I want a sandbox for ideas, where ideas get first pass in a sandbox, not a meeting. I want editors to have a resource where if they get an idea, they can mock it up, do a prototype, see what it looks like. And then if they think they have something, call a meeting. Only have the meeting in the sandbox, where others can see the thing in action, push the idea, see what it does or might do.

I wish for a sandbox.

I wish a teaching with technology sandbox for every instructor. A place where they can try an idea. I also wish folk the courage to try without worry about whether something will work exactly as imagined. I wish upon people a willingness to fail, to be wrong, and to have fun failing and being wrong because they're learning from trying.

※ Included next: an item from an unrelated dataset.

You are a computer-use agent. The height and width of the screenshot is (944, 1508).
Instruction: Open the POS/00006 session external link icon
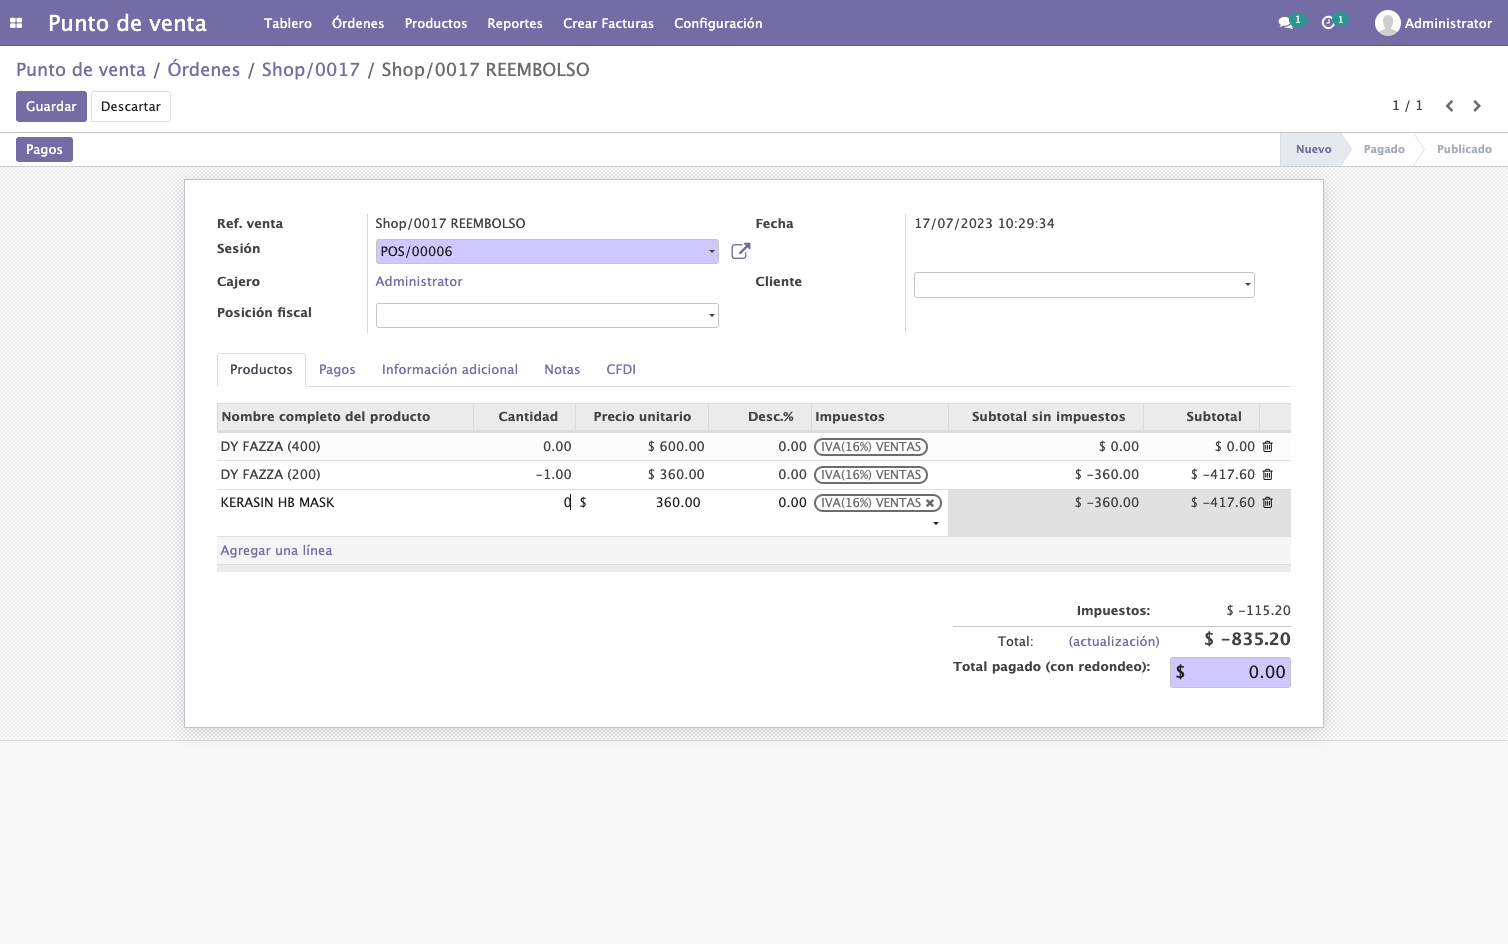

Experiment. Play in the digital sand. Ask your students to play too. See what happens. Start small, make it low stakes, and see what comes of it.

2 Comments:

At 2:46 AM, Blogger Online Degree said...

I agree... it would be nice to have some sort of "sandbox" to experiment in. I think that experimenting with technology in education is critical in today's world.

 
At 3:17 PM, Blogger dwydra said...

Another problem is that there are so many good ideas and so few people to implement them--even at the sandbox stage. We all have so many jobs, so many things to accomplish in a single day or a single semester.

Sandboxes are important. We need to set aside space for them. But if we want to eat, we need to keep working in the garden, too.

What looks like disregard for creative play may instead be a (perceived) lack of resources. The bigger challenge is to convince the powers that be that it's honestly worth it to take someone off of a task that's obviously useful and put them onto one that's only potentially useful.